■ INFORMATION SUPPLIED:
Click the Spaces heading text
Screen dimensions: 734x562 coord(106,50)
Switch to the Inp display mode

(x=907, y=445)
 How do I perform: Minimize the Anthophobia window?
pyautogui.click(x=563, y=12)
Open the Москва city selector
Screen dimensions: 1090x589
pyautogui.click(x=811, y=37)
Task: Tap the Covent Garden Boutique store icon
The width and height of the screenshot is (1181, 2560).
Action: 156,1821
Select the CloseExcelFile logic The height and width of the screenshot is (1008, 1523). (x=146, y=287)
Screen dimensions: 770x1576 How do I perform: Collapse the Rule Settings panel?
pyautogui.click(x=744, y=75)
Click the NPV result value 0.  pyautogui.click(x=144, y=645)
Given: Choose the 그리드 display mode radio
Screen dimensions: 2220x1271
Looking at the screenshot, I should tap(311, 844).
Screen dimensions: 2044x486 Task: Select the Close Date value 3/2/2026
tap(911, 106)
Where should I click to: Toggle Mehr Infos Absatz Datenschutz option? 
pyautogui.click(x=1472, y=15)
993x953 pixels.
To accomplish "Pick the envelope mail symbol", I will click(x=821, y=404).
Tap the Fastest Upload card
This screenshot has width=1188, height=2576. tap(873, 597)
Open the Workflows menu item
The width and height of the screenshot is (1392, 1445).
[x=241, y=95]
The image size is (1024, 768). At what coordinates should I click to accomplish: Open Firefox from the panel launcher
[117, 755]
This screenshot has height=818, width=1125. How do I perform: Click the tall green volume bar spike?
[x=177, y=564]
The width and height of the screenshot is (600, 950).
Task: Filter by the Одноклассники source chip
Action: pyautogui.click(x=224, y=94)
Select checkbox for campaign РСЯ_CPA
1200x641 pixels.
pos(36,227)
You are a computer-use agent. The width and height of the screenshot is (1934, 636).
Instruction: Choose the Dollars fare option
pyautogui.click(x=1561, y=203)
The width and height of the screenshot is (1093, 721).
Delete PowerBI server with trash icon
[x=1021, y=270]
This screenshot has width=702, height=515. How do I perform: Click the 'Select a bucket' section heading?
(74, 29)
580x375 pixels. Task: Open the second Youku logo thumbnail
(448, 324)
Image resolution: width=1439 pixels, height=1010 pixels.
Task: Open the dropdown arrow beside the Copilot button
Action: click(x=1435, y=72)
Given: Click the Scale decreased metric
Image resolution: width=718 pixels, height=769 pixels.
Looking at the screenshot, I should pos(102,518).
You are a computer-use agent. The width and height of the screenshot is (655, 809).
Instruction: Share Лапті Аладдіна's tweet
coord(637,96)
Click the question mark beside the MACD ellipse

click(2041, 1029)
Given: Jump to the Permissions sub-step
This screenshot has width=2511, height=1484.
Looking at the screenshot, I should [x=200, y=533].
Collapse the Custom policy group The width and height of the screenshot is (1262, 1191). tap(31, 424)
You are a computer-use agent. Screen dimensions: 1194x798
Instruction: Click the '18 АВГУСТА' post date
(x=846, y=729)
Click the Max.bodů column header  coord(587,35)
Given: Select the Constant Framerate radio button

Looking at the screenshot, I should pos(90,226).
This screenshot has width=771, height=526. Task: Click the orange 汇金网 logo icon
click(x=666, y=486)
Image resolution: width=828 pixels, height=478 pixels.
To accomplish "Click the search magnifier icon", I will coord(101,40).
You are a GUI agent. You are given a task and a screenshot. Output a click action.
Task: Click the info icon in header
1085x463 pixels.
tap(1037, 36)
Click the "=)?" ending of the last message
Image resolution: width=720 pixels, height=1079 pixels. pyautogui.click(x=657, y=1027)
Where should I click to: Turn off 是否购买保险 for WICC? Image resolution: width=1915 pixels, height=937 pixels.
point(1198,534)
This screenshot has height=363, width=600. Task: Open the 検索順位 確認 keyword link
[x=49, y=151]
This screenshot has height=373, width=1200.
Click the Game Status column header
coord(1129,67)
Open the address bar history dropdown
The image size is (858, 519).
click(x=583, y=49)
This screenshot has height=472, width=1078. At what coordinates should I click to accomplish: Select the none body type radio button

■ WHAT TO WORK ON: Find the word "computer" in the records. Copy every line it appears in.

■ SOLUTION BELOW:
You are a computer-use agent. The width and height of the screenshot is (1934, 636).
You are a computer-use agent. The width and height of the screenshot is (655, 809).
You are a computer-use agent. Screen dimensions: 1194x798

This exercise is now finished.